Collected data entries
○ ○ ○ ○ ○

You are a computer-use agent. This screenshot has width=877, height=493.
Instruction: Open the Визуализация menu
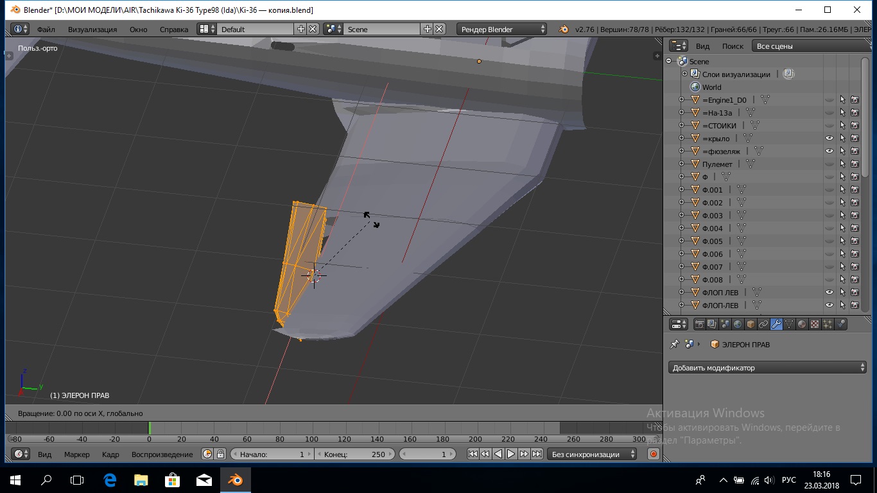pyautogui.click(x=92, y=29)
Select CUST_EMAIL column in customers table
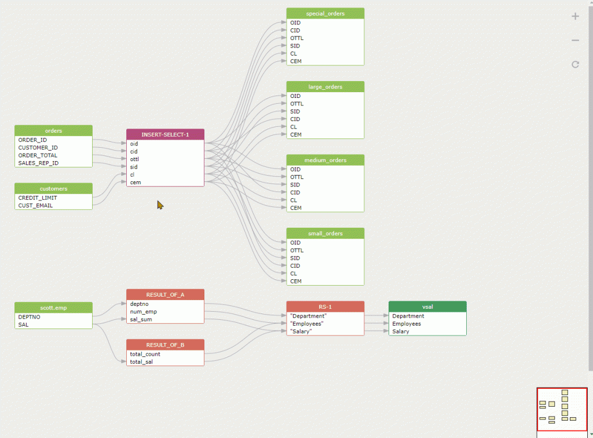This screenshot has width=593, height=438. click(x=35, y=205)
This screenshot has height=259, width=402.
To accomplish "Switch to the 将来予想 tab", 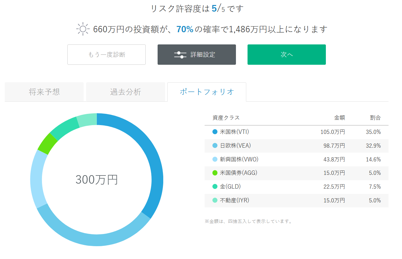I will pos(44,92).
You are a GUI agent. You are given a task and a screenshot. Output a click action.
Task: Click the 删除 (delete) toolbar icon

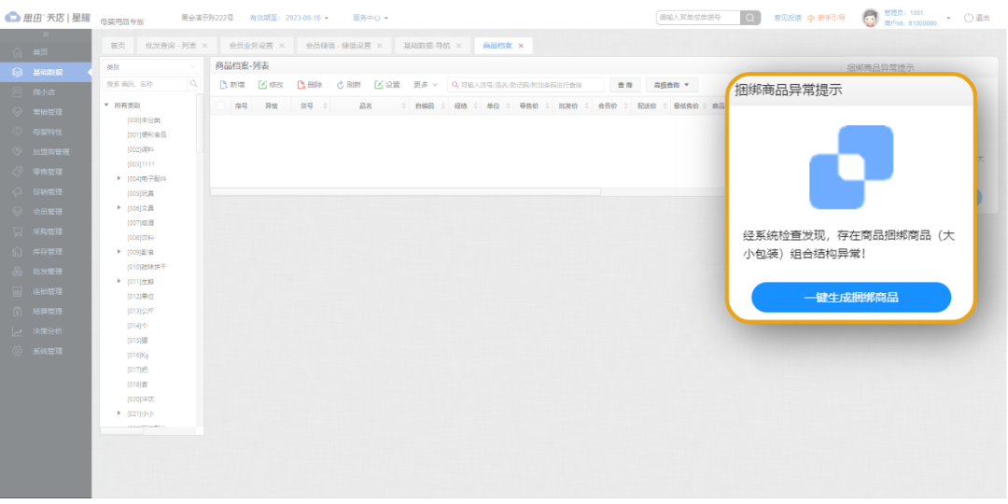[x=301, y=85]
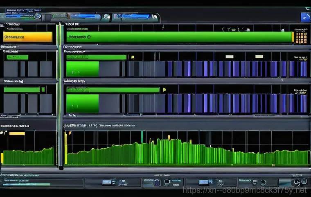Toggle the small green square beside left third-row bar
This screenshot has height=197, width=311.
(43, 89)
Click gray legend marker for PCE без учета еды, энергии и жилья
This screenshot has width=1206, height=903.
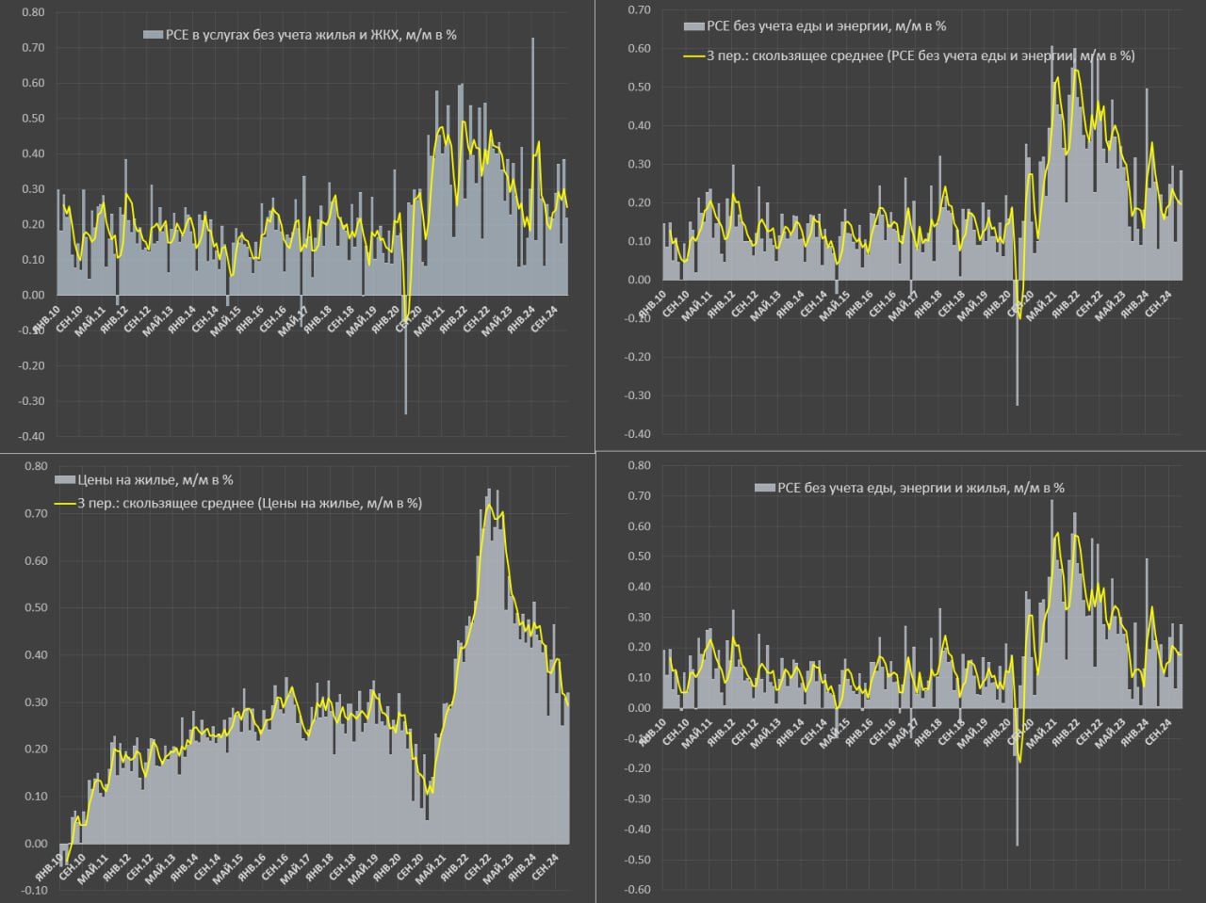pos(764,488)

○ ○ ○ ○ ○

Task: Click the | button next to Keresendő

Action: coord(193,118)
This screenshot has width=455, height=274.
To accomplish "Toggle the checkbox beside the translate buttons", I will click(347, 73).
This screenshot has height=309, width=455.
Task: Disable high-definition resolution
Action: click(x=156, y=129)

○ ○ ○ ○ ○

• WHAT IS NEEDED: Find every line in the records that has the word "agent". Then report the count alone.

• OUTPUT OF THE EXERCISE: 2